*** Opening of DATA TO USE ***

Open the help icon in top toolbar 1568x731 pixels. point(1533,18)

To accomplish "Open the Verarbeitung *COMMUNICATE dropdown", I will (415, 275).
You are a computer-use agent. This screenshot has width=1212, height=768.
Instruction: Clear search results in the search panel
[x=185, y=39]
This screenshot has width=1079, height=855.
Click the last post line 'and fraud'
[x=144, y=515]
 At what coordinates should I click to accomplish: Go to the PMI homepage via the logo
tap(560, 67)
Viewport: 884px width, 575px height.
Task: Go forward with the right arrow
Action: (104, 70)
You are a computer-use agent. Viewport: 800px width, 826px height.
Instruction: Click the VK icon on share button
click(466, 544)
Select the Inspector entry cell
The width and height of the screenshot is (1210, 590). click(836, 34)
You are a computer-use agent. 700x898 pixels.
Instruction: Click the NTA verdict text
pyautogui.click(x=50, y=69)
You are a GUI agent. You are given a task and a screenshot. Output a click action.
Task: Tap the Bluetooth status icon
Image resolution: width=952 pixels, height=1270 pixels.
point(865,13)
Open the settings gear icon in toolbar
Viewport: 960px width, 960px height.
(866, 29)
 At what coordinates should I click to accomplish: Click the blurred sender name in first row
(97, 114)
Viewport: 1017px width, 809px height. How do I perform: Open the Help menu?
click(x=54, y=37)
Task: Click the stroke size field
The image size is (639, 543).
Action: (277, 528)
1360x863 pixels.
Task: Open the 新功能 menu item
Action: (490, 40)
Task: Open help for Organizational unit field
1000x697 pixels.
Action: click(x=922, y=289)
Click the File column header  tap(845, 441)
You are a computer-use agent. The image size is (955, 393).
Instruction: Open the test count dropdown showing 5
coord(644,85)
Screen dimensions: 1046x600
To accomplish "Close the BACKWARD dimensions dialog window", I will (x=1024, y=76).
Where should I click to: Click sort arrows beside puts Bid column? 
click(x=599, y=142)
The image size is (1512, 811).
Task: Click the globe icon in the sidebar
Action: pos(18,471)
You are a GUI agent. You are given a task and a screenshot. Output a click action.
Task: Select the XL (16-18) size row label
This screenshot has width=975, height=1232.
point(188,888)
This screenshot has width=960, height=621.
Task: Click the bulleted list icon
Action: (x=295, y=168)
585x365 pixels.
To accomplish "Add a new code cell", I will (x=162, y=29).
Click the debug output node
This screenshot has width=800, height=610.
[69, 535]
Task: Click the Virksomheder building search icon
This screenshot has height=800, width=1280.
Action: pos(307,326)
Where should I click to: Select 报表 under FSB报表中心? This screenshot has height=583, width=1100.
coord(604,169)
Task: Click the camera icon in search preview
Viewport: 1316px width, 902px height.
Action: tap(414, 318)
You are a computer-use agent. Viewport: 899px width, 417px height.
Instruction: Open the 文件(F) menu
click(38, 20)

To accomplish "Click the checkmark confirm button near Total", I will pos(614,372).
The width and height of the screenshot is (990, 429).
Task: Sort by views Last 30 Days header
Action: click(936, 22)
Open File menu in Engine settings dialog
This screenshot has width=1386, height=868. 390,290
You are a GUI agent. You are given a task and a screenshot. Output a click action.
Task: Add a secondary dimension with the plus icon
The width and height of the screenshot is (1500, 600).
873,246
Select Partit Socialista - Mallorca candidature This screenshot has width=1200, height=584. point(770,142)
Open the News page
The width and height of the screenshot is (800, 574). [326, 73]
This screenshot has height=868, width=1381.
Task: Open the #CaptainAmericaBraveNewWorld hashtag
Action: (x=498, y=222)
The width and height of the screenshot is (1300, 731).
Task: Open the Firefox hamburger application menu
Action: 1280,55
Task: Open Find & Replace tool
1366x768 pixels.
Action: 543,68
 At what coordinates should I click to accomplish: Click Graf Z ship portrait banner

*** Close of DATA TO USE ***

* [TASK INSTRUCTIONS]:
Output a faithful copy of every entry, keeping each line as written.

* [YOUR SOLUTION]:
Open the help icon in top toolbar 1568x731 pixels. point(1533,18)

To accomplish "Open the Verarbeitung *COMMUNICATE dropdown", I will (415, 275).
You are a computer-use agent. This screenshot has width=1212, height=768.
Instruction: Clear search results in the search panel
[x=185, y=39]
This screenshot has width=1079, height=855.
Click the last post line 'and fraud'
[x=144, y=515]
 At what coordinates should I click to accomplish: Go to the PMI homepage via the logo
tap(560, 67)
Viewport: 884px width, 575px height.
Task: Go forward with the right arrow
Action: (104, 70)
You are a computer-use agent. Viewport: 800px width, 826px height.
Instruction: Click the VK icon on share button
click(466, 544)
Select the Inspector entry cell
The width and height of the screenshot is (1210, 590). click(836, 34)
You are a computer-use agent. 700x898 pixels.
Instruction: Click the NTA verdict text
pyautogui.click(x=50, y=69)
You are a GUI agent. You are given a task and a screenshot. Output a click action.
Task: Tap the Bluetooth status icon
Image resolution: width=952 pixels, height=1270 pixels.
point(865,13)
Open the settings gear icon in toolbar
Viewport: 960px width, 960px height.
(866, 29)
 At what coordinates should I click to accomplish: Click the blurred sender name in first row
(97, 114)
Viewport: 1017px width, 809px height. How do I perform: Open the Help menu?
click(x=54, y=37)
Task: Click the stroke size field
The image size is (639, 543).
Action: (277, 528)
1360x863 pixels.
Task: Open the 新功能 menu item
Action: (490, 40)
Task: Open help for Organizational unit field
1000x697 pixels.
Action: click(x=922, y=289)
Click the File column header  tap(845, 441)
You are a computer-use agent. The image size is (955, 393).
Instruction: Open the test count dropdown showing 5
coord(644,85)
Screen dimensions: 1046x600
To accomplish "Close the BACKWARD dimensions dialog window", I will (x=1024, y=76).
Where should I click to: Click sort arrows beside puts Bid column? 
click(x=599, y=142)
The image size is (1512, 811).
Task: Click the globe icon in the sidebar
Action: pos(18,471)
You are a GUI agent. You are given a task and a screenshot. Output a click action.
Task: Select the XL (16-18) size row label
This screenshot has width=975, height=1232.
point(188,888)
This screenshot has width=960, height=621.
Task: Click the bulleted list icon
Action: (x=295, y=168)
585x365 pixels.
To accomplish "Add a new code cell", I will (x=162, y=29).
Click the debug output node
This screenshot has width=800, height=610.
[69, 535]
Task: Click the Virksomheder building search icon
This screenshot has height=800, width=1280.
Action: pos(307,326)
Where should I click to: Select 报表 under FSB报表中心? This screenshot has height=583, width=1100.
coord(604,169)
Task: Click the camera icon in search preview
Viewport: 1316px width, 902px height.
Action: tap(414, 318)
You are a computer-use agent. Viewport: 899px width, 417px height.
Instruction: Open the 文件(F) menu
click(38, 20)

To accomplish "Click the checkmark confirm button near Total", I will pos(614,372).
The width and height of the screenshot is (990, 429).
Task: Sort by views Last 30 Days header
Action: click(936, 22)
Open File menu in Engine settings dialog
This screenshot has width=1386, height=868. 390,290
You are a GUI agent. You are given a task and a screenshot. Output a click action.
Task: Add a secondary dimension with the plus icon
The width and height of the screenshot is (1500, 600).
873,246
Select Partit Socialista - Mallorca candidature This screenshot has width=1200, height=584. point(770,142)
Open the News page
The width and height of the screenshot is (800, 574). [326, 73]
This screenshot has height=868, width=1381.
Task: Open the #CaptainAmericaBraveNewWorld hashtag
Action: (x=498, y=222)
The width and height of the screenshot is (1300, 731).
Task: Open the Firefox hamburger application menu
Action: 1280,55
Task: Open Find & Replace tool
1366x768 pixels.
Action: 543,68
 At what coordinates should I click to accomplish: Click Graf Z ship portrait banner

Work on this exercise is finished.